Wednesday, August 26, 2020

William Shakespeare, King Lear

 

William Shakespeare, King Lear, Arden 1997

 

Edmund: Thou, Nature, art my goddess; to thy law

My services are bound. Wherefore should I

Stand in the plague of custom, and permit

The curiosity of nations to deprive me?

For that I am some twelve or fourteen moonshines

Lag of a brother? Why bastard? Wherefore base?

When my dimensions are as well compact,

My mind as generous and my shape as true

As honest madam’s issue? Why brand they us

With base? With baseness, bastardy? Base, base? (1.2.1-10) [curiosity – fastidiousness, over-refinement]

 

Edmund: This is the excellent foppery of the world, that

when we are sick in fortune, often the surfeits of our

own behavior, we make guilty of our disasters the sun,

the moon and the stars, as if we were villains on

necessity, fools by heavenly compulsion, knaves, thieves

and treachers by spherical predominance; drunkards,

liars and adulterers by an enforced obedience of

planetary influence; and all that we are evil in by a

diving thrusting on. An admirable evasion of

whoremaster man, to lay his goatish disposition on the

charge of a star. My father compounded with my

mother under the drag’s tail and my nativity was

under Ursa Major, so that it follows I am rough and

lecherous. Fut! I should have been that I am had the

maidenliest star in the firmament twinkled on my

bastardizing.

                                 Enter Edgar

Pat he comes, like the catastrophe of the old comedy.

My cue is villainous melancholy, with a sigh like Tom

o’Bedlam. —O, these eclipses do portend these

divisions. Fa, sol, la, mi. (1.2.118-37) [whoremaster – given to lechery; Fut – abbreviating ‘Christ’s foot’ – Tom o’Bedlam – a name commonly taken by a beggar who claimed to have come from Bedlam; divisions – discords, and in music, variations on or accompaniment to a theme; Fa…mi – Edmund sings, as if unaware of Edgar’s approach, in order the fourth, fifth, sixth and third notes of the scale of C major, a discordant motto, Hunter suggests, appropriate to the character of Edmund]

 

Kent: That which ordinary men are fit for I am qualified in,

and the best of me is diligence. (1.4.34-5)

 

Fool: Sirrah, I’ll teach thee a speech.

Lear: Do.

Fool: Mark it, nuncle:

          Have more than thou showest,

          Speak less than thou knowest,

          Lend less than thou owest,

          Ride more than thou goest,

          Learn more than thou trowest,

          Set less than thou throwest,

          Leave thy drink and thy whore

          And keep in-a-door,

          And thou shalt have more

          Than two tens to a score.

Kent: This is nothing, fool.

Fool: Then ‘tis like the breath of an unfee’d, you

gave my nothing for’t. [to Lear] Can you make no use of

nothing, nuncle? (1.4.113-29)

 

Kent: Like rats oft bite the holy cords atwain

Which are too intricate t’unloose; … (2.2.72-3)

 

Fool: When a wise man gives thee better counsel give me

mine again; I would have none but knaves follow it,

since a fool gives it. (2.2.264-6)

 

Lear: Rumble thy bellyful! Spit fire, spout rain!

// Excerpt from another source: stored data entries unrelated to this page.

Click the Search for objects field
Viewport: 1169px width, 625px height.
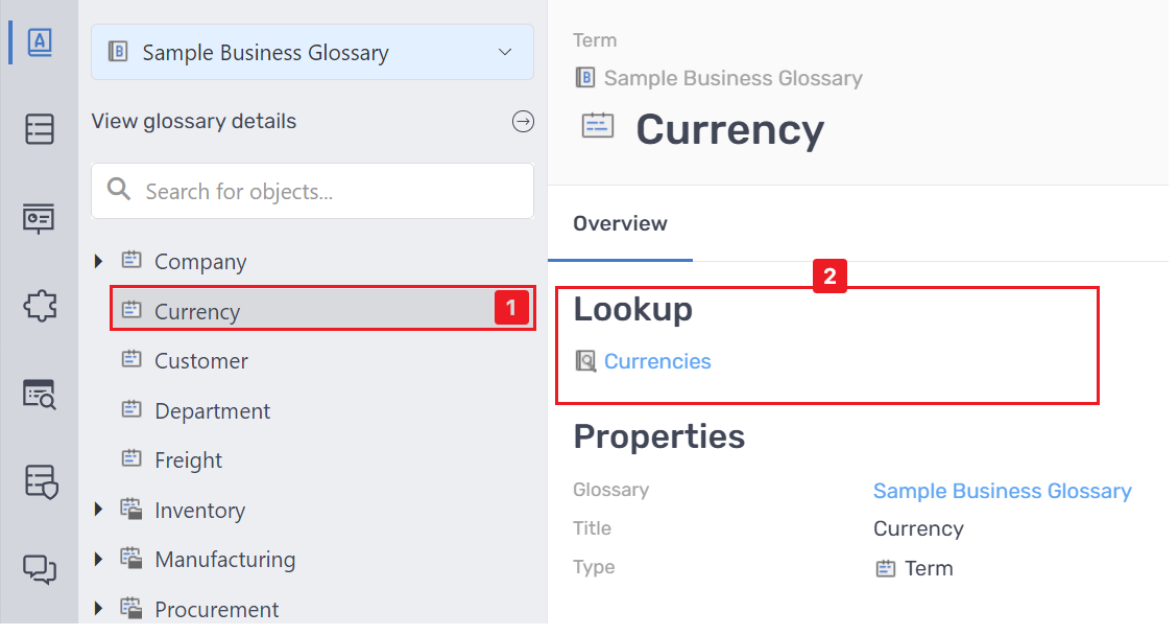(330, 191)
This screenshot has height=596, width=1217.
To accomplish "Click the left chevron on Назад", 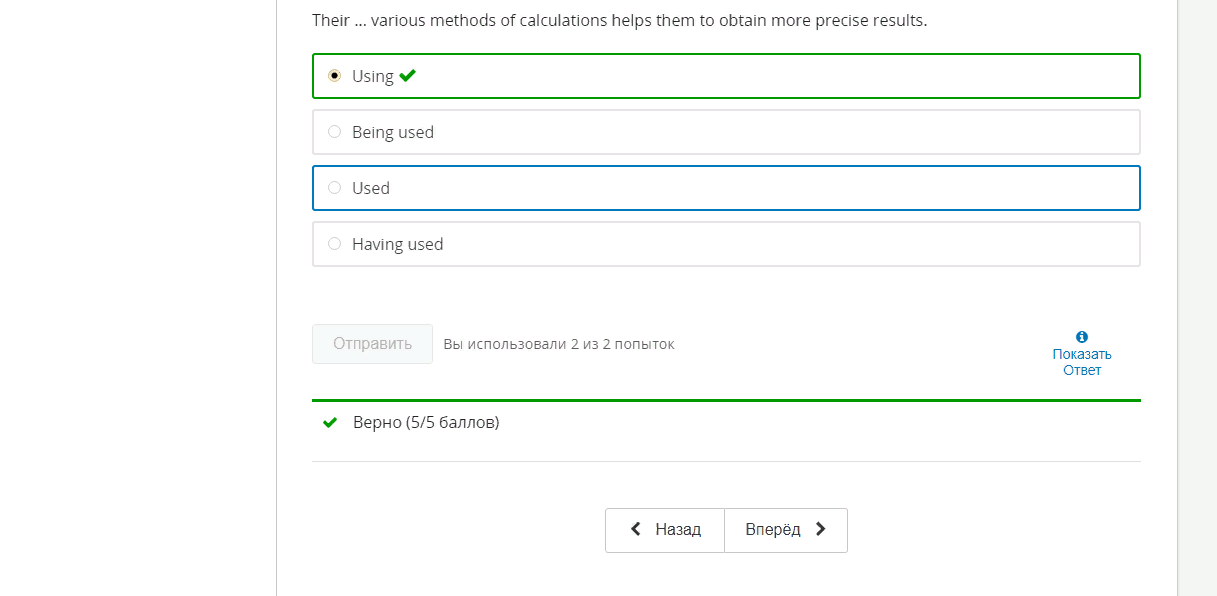I will pos(636,529).
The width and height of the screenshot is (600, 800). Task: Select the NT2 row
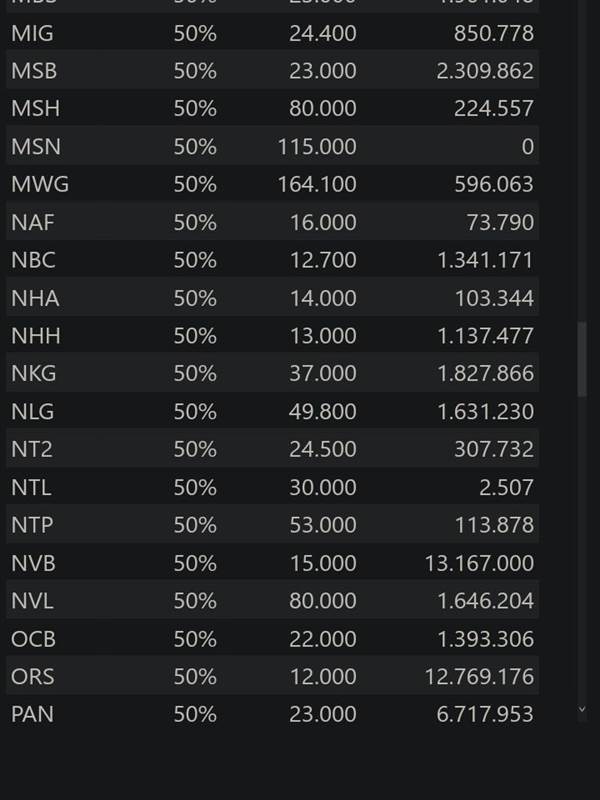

Nor rain, wind, thunder, fire are my daughters;

I tax not you, you elements, with unkindness.

I never gave you kingdom, called you children;

You owe me no subscription. Why then, let fall

Your horrible pleasure. Here I stand your slave,

A poor, infirm, weak and despised old man. (3.2.14-20)

 

 

Lear: Let the great gods

That keep this dreadful pudder o’er our heads

Find out their enemies now. Tremble, thou wretch,

That hast within thee undivulged crimes,

Unwhipped of justice. Hide thee, thou bloody hand,

Thou perjured, and thou similar of virtue

That art incestuous. Caitiff, to pieces shake, (3.2.49-55)

 

Fool: He that has and a little tiny wit,

With heigh-ho, the wind and the rain,

Must make content with his fortunes fit,

Though the rain it raineth every day. (3.2.74-7)

 

Edgar: When we our betters see bearing our woes,

We scarcely think our miseries our foes.

Who alone suffers, suffers most i’the mind,

Leaving free things and happy shows behind.

But then the mind much sufferance doth o’erskip,

When grief hath mates and bearing fellowship. (3.6.99-104)

 

Goneril: Pluck out his eyes!

Cornwall: Leave him to my displeasure. … (3.7.5-6)

 

Regan [to a Servant]: Go, thrust him out at gates and let him smell

His way to Dover. … (3.7.92-3)

 

Old Man: Alack, sir, you cannot see your way.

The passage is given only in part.